Un réflexe : contacter le consulat de France. Il se chargera de vous aider, de vous accompagner et vous fournira la liste des médecins francophones. En cas de problème grave, c'est aussi lui qui prévient la famille et qui décide du rapatriement. Pour connaître les urgences et établissements aux standards internationaux : consulter les sites www.diplomatie.gouv.fr et www.pasteur.fr

Assistance rapatriement – Assistance médicale

Rapatriement sanitaire par les opérateurs de cartes bancaires. Si vous possédez une carte bancaire Visa, EuroCard ou MasterCard, vous bénéficiez automatiquement d'une assurance médicale et d'une assistance rapatriement sanitaire, valables pour tout déplacement à l'étranger de moins de 90 jours (le paiement de votre voyage avec la carte n'est pas nécessaire pour être couvert, la simple détention d'une carte valide vous assure une couverture). Renseignez-vous auprès de votre banque et vérifiez attentivement le montant global de la couverture et des franchises, ainsi que les conditions de prise en charge et les clauses d'exclusion. Si vous n'êtes pas couvert par l'une de ces cartes ou que vous partez plus de 90 jours, n'oubliez surtout pas de souscrire une assistance médicale avant de partir.
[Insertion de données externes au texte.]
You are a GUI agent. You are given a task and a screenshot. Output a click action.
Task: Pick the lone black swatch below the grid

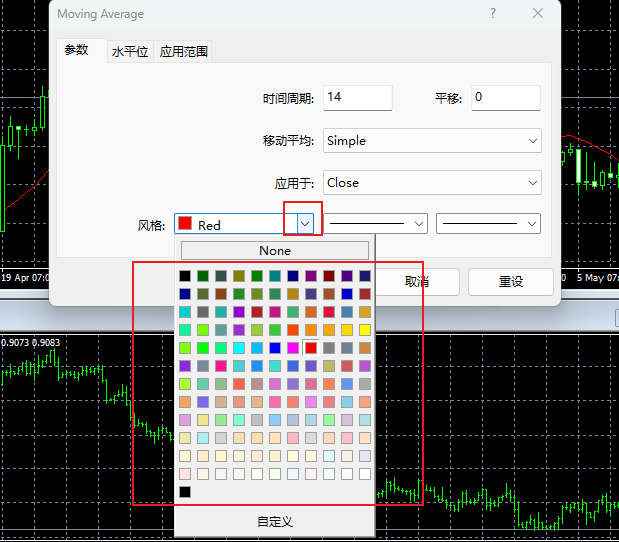click(185, 492)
Sécurité sociale à l'étranger. Sachez tout d'abord qu'il est possible de bénéficier des avantages de la Sécurité sociale, même à l'étranger. A l'international, des garanties de sécurité sociale s'appliquent et sont mises en oeuvre par le Centre des liaisons européennes et internationales de Sécurité sociale (www.cleiss.fr), chargé d'aiguiller les ressortissants dans leurs démarches. Mais cette prise en charge a ses limites, c'est pourquoi souscrire à une assurance maladie peut s'avérer très utile. Les prestations comprennent la plupart du temps le rapatriement, les frais médicaux et d'hospitalisation, le paiement des examens de recherche ou le transport du corps en cas de décès.

Trousse à pharmacie

Tous les médicaments communs sont accessibles dans les pharmacies locales (éviter impérativement les médicaments vendus en dehors des officines par exemple sur les marchés) mais il vaut mieux préparer sa pharmacie avant le départ. Simple conseil : évitez de consommer de l'aspirine qui, en cas d'infection par la dengue, risquerait de provoquer une fièvre hémorragique mortelle.